I quickly manoeuvred myself up the familiar fire escape and slid through the open window. Riley sat on the other side of the bay window seat, her eyes red, and her lips in a sad pout. A small whimper escaped her lips and I automatically slid over, wrapping my arms around her body. She nudged her head into the crook of my shoulder, and I just sat there holding her for a few minutes.
“Talk to me, Riley,” I leaned back so I could lift her chin a little, and I felt a pang in my chest when she looked at me with her huge, brown eyes.
“What if this is serious, Maya? What is this is the beginning of the end of Cory and Topanga? What if this is the end of my life? What if this is the end of the world –” Her words began to speed up, along with her breathing.
“Riley. Riley. Riley, look at me.” I moved my hand from her chin to her hand and gave it a gentle squeeze. “You’re blowing this out of proportion. Everything will be fine, I promise you.” I could see my words weren’t getting through to her though. Of course they weren’t; my Riley had the perfect family, and a Corpanga fight would seem like the end of the world to her.

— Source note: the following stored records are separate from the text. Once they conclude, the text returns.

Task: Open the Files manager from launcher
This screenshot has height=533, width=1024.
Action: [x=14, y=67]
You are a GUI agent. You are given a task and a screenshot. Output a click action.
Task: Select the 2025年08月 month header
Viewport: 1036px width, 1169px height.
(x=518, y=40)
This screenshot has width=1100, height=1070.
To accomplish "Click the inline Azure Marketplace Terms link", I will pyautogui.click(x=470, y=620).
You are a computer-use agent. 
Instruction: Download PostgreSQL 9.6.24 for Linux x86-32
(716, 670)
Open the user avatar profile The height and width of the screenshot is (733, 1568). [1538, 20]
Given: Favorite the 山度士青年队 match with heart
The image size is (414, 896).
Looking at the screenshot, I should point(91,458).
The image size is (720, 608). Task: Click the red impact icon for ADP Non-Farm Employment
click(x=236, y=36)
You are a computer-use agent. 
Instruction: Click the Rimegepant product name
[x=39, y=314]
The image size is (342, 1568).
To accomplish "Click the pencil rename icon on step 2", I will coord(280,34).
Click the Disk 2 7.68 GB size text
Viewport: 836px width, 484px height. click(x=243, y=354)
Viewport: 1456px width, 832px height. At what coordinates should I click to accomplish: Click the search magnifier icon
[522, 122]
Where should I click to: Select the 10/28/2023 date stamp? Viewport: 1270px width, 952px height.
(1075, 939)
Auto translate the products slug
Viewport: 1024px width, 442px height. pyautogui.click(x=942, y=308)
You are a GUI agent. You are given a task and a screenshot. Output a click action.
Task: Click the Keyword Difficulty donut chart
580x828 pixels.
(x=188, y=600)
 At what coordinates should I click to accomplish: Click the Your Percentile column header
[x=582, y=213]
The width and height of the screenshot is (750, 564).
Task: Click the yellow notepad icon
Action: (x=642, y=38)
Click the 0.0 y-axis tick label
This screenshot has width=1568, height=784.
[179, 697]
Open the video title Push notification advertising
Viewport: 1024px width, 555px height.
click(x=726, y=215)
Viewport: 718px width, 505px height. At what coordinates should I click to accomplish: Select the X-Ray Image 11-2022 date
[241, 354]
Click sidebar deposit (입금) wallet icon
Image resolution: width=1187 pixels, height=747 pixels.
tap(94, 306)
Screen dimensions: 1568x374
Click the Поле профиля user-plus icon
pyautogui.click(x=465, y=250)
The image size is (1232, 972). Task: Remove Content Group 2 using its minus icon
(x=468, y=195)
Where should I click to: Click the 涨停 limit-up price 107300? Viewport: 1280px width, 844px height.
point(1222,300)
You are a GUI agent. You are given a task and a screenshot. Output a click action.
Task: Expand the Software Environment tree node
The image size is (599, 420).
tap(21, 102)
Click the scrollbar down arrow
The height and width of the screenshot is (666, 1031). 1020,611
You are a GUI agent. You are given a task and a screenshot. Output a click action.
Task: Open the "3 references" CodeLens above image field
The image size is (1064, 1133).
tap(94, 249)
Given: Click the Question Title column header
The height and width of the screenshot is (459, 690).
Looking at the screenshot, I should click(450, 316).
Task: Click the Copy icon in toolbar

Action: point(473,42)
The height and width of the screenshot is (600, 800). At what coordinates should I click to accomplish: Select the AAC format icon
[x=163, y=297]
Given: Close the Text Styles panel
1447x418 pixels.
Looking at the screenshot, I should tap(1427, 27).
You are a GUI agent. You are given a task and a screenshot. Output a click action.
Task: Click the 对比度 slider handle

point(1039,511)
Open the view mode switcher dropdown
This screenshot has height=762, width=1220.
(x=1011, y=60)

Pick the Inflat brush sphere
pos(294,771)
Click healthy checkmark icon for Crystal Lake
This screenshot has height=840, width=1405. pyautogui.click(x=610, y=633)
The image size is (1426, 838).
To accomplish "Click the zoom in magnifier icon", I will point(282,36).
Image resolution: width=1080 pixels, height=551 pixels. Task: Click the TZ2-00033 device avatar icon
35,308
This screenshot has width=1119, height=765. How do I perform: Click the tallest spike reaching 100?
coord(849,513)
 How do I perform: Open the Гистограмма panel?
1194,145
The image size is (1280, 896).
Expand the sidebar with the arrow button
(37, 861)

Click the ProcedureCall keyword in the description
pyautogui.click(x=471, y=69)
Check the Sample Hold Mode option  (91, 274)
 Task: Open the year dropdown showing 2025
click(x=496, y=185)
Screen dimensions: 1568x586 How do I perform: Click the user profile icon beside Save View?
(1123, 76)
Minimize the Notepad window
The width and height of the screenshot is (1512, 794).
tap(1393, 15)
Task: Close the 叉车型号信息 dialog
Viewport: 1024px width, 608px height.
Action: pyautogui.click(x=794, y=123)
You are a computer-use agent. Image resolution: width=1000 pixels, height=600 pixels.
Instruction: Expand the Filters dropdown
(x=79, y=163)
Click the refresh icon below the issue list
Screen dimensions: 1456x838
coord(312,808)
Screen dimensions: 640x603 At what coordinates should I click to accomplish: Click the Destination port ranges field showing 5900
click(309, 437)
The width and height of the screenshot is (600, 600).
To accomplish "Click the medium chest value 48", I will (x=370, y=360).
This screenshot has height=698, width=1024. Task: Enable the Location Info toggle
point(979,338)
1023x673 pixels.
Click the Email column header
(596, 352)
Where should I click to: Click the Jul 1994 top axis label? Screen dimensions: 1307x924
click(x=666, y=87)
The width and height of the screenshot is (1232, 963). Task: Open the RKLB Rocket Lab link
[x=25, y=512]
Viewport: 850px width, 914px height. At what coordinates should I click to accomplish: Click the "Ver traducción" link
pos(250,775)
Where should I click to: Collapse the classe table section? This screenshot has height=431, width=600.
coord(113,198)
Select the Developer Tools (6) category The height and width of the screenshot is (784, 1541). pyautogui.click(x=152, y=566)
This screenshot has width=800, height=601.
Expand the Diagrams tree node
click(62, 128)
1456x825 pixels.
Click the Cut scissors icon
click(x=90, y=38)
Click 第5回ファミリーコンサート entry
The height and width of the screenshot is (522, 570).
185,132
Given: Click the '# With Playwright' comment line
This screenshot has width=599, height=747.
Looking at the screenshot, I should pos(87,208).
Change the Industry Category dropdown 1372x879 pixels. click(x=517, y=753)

I knew everything would work out, but she didn’t. Her pain, although unnecessary, caused me pain, and my heart ached to comfort her. I slowly reached my other hand out – the one not holding her hand – and rested it on her cheek. She looked up, all weepy eyed, looking unbearably sad and adorable, and unthinkingly, I leaned in and gently placed my lips on hers. My brain screamed at me to stop, stop, stop but it felt like an invisible force was pushing our lips together even further. I sense confusion emanating from Riley, but then, hesitantly, she began...kissing me back. Our lips moved in synchronicity, and it was like nothing I’d ever felt before. A warm feeling like sunshine flooded through my stomach and I sighed further into the kiss. We carried on like that for a few more moments, and then I felt myself regretfully pulling away, the warm feeling still lingering in my stomach.
I smiled to myself, my brain full of rainbows and butterflies and Riley, my Riley, my beautiful best friend who had somehow always been more than my best friend without me even realizing it. And then. And then the cotton candy clouds fogging up my brain dissipated and I gasped at the sudden realization of what I had just done. I stared at Riley in horror, thinking about what this would do to our friendship, and just barely heard her whisper, “Peaches?” before I bolted out the open window and down the fire escape.
What had I just done? I could’ve just ruined everything. I couldn’t control myself though, I...I couldn’t help it. The need I had felt back on that bay window seat,that need for Riley was more than I had ever experienced in my life. And it was terrifying, because I knew that kiss had meant something more to me, and I didn’t know if it meant something more to her.
I continued down the street on the way back to my apartment, and thought to myself. When did Riley become something more to me? I don’t know. I’d like to think she was always something more to me, but I just didn’t realize it at first, that this was inevitable.
That night in my bed, I decided to try something. I had never thought too much of religion, but if there was a God up there, I was asking for His help tonight.
“I’ve never had too much in my life, just the essentials, and sometimes, not even that. The one thing, the only thing I ask for, is this: Please, please let it be something more for her too.”